Tuesday : 2020.12.14
Update storm seems to have passed during the night.
Many faults from old chipRuns with reduction STDSCIENCE_V0 (chip_id ~= 20000). Many (if not all) of the config dump files for this reduction refer to files that no longer exist. I set the state to goto_purged but I have not yet pulled the trigger and set label to goto_cleaned.
- 08:00 Queued MD02 nightly stacks. Label MD02.2010.rerun. Data group is MD02.V2.$date to distinguish from the MD02 stacks run previously with data group MD02.$date
- 10:40 (Serge) Many diffs have faults.
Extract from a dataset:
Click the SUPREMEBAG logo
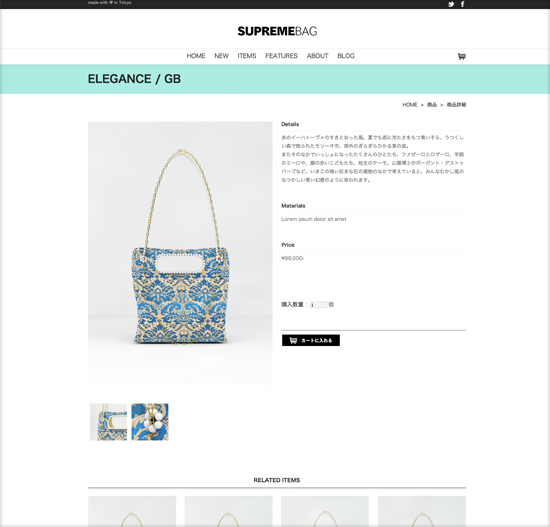This screenshot has height=527, width=550. pos(277,31)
Started revert for diff (through czartool). I don't see anything else.
- 11:00 (Serge) I ran ~heather/sshToNodes.py ipp /usr/local/sbin/nfscheck as ipp and all nodes tell they are OK.
- 11:20 (Serge) Repeated entry in logs of failed jobs:
I/O error code: 102 -> pmFPAfileWrite (pmFPAfileIO.c:340): Known programming error Error: file->mode != PM_FPA_MODE_INTERNAL is not true. -> pmFPAfileIOChecks (pmFPAfileIO.c:90): I/O error failed WRITE in FPA_AFTER block for PSPHOT.BACKMDL.STDEV -> main (ppSub.c:89): I/O error Unable to close files. Unable to perform ppSub: 2 at /home/panstarrs/ipp/psconfig//ipp-20101206.lin64/bin/diff_skycell.pl line 400.
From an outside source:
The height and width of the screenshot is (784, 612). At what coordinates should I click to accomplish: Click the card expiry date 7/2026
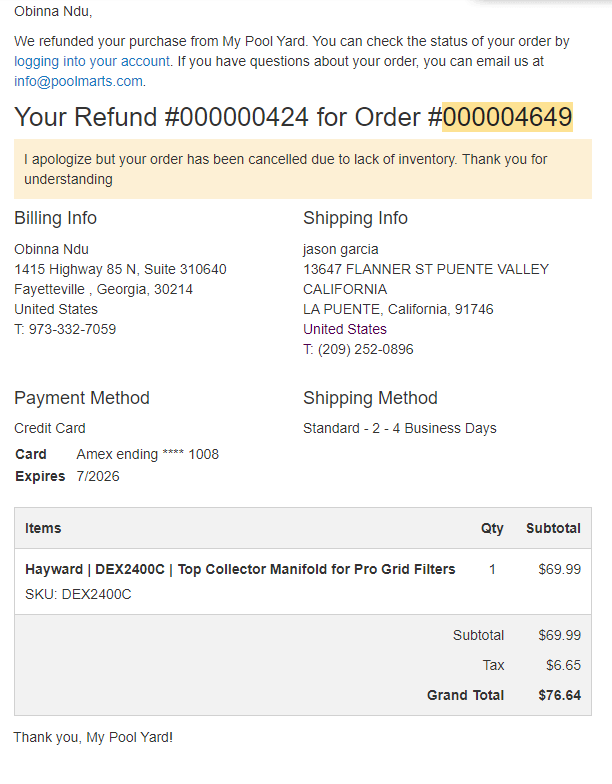coord(98,476)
Gene speaks: "[...] hitting the same failure which [...] i mentioned earlier this morning. let's let them fail [and fix later]"
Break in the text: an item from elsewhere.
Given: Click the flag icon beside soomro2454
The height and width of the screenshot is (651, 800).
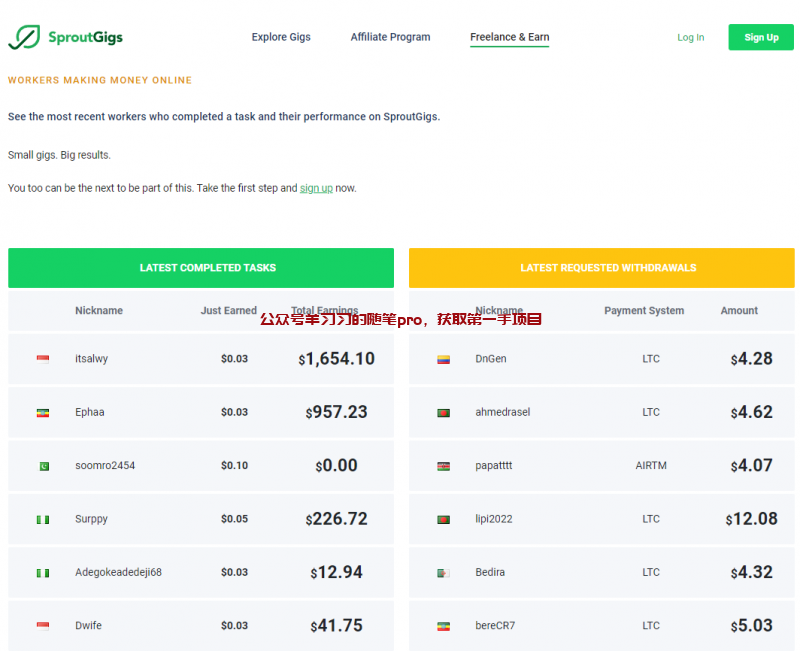Looking at the screenshot, I should 43,466.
- 13:14 stopping processing in order to update the build. Need to wait a few minutes to let the running stacks finish.
- 13:41 rebuild complete processing restarted. set label STS.20101202 to inactive temporarily until fix is confirmed. Reverted the diff faults.
- 14:45 set label STS.20101202 to active. Added MD02.2010.rerun to survey.dist and added label to distribution pantasks.
- 15:48 (Serge) Added ippMonitor as mysql user on ippdb:
CREATE USER 'ippMonitor'@'ipp004.ifa.hawaii.edu' IDENTIFIED BY 'ippMonitor'; GRANT REPLICATION CLIENT ON *.* TO 'ippMonitor'@'ipp004.ifa.hawaii.edu'; FLUSH PRIVILEGES;
Modified ippMonitor/raw/site.php so that czar tool can check replication status on ippdb02 (SVN 30034).
Added link to czar log wiki pages in czartool page (SVN 30035).
- 17:40 Stopped processing in order to rebuild psphot and psmodules. Restarted a few minutes later. set diff.revert.off so as to evaluate diff failures.
Wednesday : 2010.12.15
- 06:41 (Bill) Got lots of images last night. czartool says 631 exposures and all have been downloaded. The MD02 rerun nightly stacks are nearly done, only 5 left out of over 5549. One is failing due to a corrupt mask file from warp 136656. I regenerated it with tools/runwarpskyfile.
- set label STS.20101202 to inactive while nightlyscience is busy.
- 09:56 (Serge) Stopped chip to speed up SweetSpot data processing
- 11:34 (Serge) SweetSpot data not published: in stdscience survey.add.publish SweetSpot.nightlyscience 5
- 11:42 (Serge) Stopped all pantasks_server
- ~12:15 (Bill) updated production build with changes to fix the diff problems. Tweaked the survey publish task to urge along the sweetspot data.
- 13:30 activated label STS.20101202 reverted all outstanding diff faults. Queued stack-stack diff runs for MD02.2010.rerun
- 18:00 Switched production build to ipp-20101215
- 19:09 Had a few hiccups. For some reason magic didn't get built so distribution and destreak fell over. Did the rebuild while things were running and got some "config files not found faults" (Don't do that!). Shut down everything and restarted. After a few more missing files were "fixed". isp registration is turned off because Chris thinks that the system is going to want to run burntool on the images.